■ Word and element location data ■

------------------------------------------------------------------------

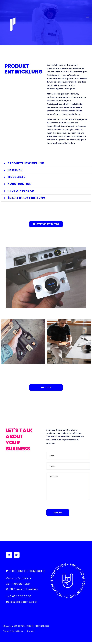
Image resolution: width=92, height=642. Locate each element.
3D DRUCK (15, 170)
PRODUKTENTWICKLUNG (26, 163)
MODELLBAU (17, 177)
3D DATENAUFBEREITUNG (26, 197)
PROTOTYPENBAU (21, 191)
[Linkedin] (9, 555)
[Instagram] (17, 555)
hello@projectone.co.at (21, 602)
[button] (46, 163)
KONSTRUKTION (20, 184)
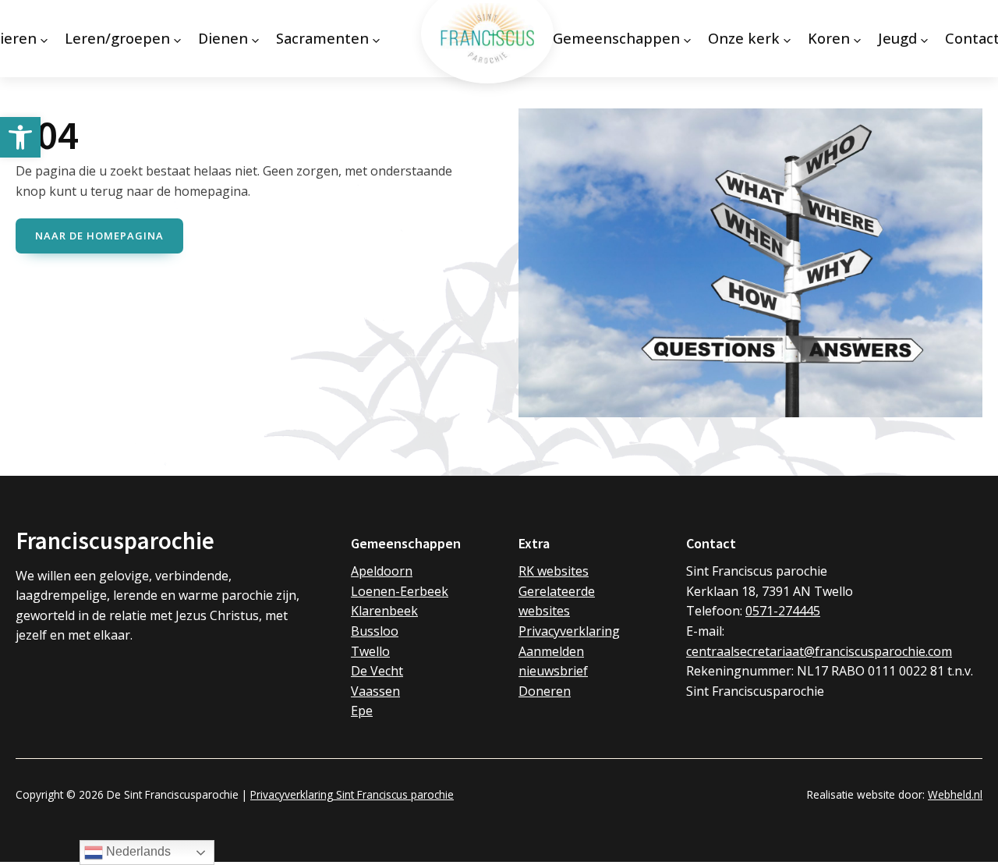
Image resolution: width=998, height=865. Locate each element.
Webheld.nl (955, 794)
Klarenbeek (384, 610)
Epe (362, 710)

------------------------------------------------------------------------

■ EXERCISE DETAILS ■
Reproduce the data above line for line, without any changes, and leave the pictures out of your answer.

■ EXERCISE OUTPUT ■
Image resolution: width=92, height=642. Locate each element.
3D DRUCK (15, 170)
PRODUKTENTWICKLUNG (26, 163)
MODELLBAU (17, 177)
3D DATENAUFBEREITUNG (26, 197)
PROTOTYPENBAU (21, 191)
[Linkedin] (9, 555)
[Instagram] (17, 555)
hello@projectone.co.at (21, 602)
[button] (46, 163)
KONSTRUKTION (20, 184)
Image resolution: width=998, height=865. Locate each element.
Webheld.nl (955, 794)
Klarenbeek (384, 610)
Epe (362, 710)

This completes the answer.